An international commission of experts from the prestigious scientific publication The Lancet included last year in health standards issues such as the right to control one's own body, define sexuality, choose the couple and receive confidential and quality services. "The bodies of women continue to be the battlefields where ideological discussions are fought with devastating results," commented Richard Horton and Elizabeth Zuccala, editors of the magazine.
The world soon became aware of the need to facilitate the option of deciding the number of children. In 1976, more than 100 governments already provided information and services. In 2015, the percentage of those who they did not support for family planning it was only 6%, but it did allow the private sector to provide services on its own. However, the possibility of deciding is always influenced by the economic level of families. Mediha Besic, a 35-year-old Bosnian, has five children. She gave birth to the first with 16. She and her husband do not have money to buy contraceptives, so they resort to traditional practices, which are not always effective. "It would have been easier to raise two children," says Besic.

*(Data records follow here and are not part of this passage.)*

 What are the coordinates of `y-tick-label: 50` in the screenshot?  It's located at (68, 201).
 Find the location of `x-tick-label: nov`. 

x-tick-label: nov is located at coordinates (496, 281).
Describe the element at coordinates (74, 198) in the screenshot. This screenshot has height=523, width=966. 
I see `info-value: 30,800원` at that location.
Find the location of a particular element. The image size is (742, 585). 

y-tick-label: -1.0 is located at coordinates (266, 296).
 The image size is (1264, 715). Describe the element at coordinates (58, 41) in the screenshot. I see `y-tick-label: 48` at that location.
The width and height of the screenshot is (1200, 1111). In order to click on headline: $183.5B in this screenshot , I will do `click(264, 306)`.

"Women from the poorest households can find themselves in situations where there is little or no no access to sexual and reproductive health services. This translates into unplanned pregnancies, an increased risk of illness or death due to complications associated with pregnancy or childbirth, and lack of assistance by medical, nursing or midwifery personnel and the consequent need to give birth on their own. ", summarizes the experts of the UN An evaluation of the World Health Organization in 24 countries carried out in 2017 indicated that in the family planning services the stocks of some contraceptive methods are exhausted approximately three quarters of the time.
"When we analyze the scientific research agenda we realize that we are going to give women little choice in the future, there are no studies on contraception in men, we continue to hold women accountable for this work," says Mora. In some cases there are extreme situations: five years ago, the scandal of the Mass sterilization of women in India, a country in which vasectomy is not accepted.

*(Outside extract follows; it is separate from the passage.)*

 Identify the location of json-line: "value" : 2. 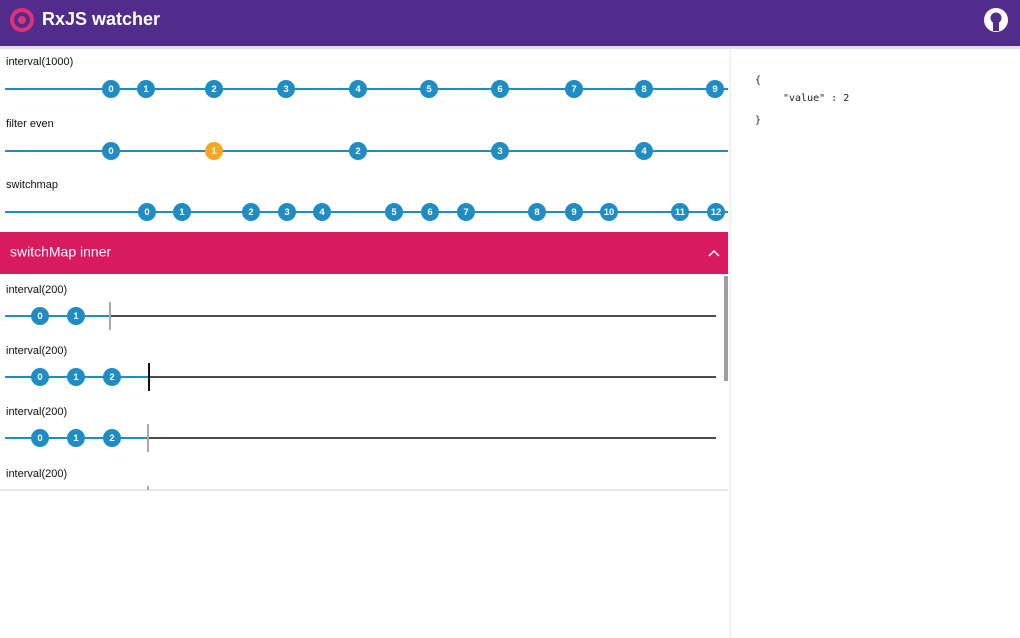
(816, 98).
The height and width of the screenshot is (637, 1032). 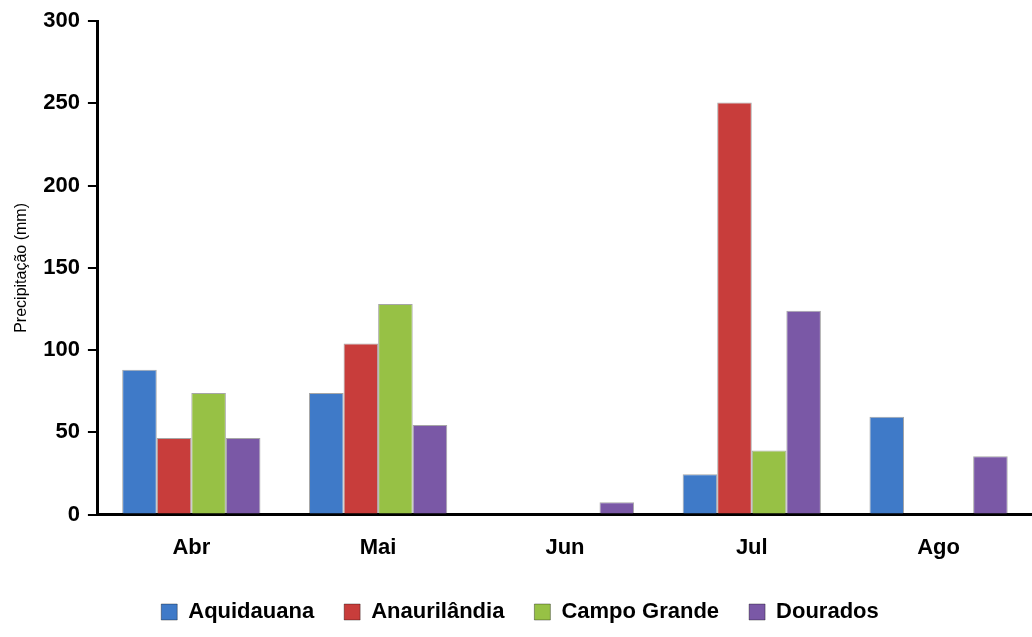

What should be done to eliminate inequalities? "National legislative systems must eliminate the discriminatory provisions that still exist, such as obstacles that hinder the access of young people, single people, migrants, people with different sexual orientations and gender identities, and others, to services and contraceptive methods. " The analysis also refers to fertility difficulties and urges governments to "untie in vitro fertilization of the parents' ability to pay".
In family planning services, stocks of some contraceptive methods are depleted about three-quarters of the time, according to an evaluation by the World Health Organization
A study by the Alan Guttmacher Institute estimated that for quality reproductive, maternal and neonatal health services worldwide, a 37% increase in funding for contraceptive staff would be required, while care for mothers and newborns would demand an increase of around 20% with respect to current levels.
The studies also support the role of men as active agents in the reproductive processes. UNFPA proposes actions such as counseling couples, in order to promote communication and conflict resolution, and "comprehensive sexual education that emphasizes the empowerment of women and the roles and obligations of men".
Karan Singh, who served as India's Minister of Health and Family Planning in the 1970s, said: "Development is the best contraceptive."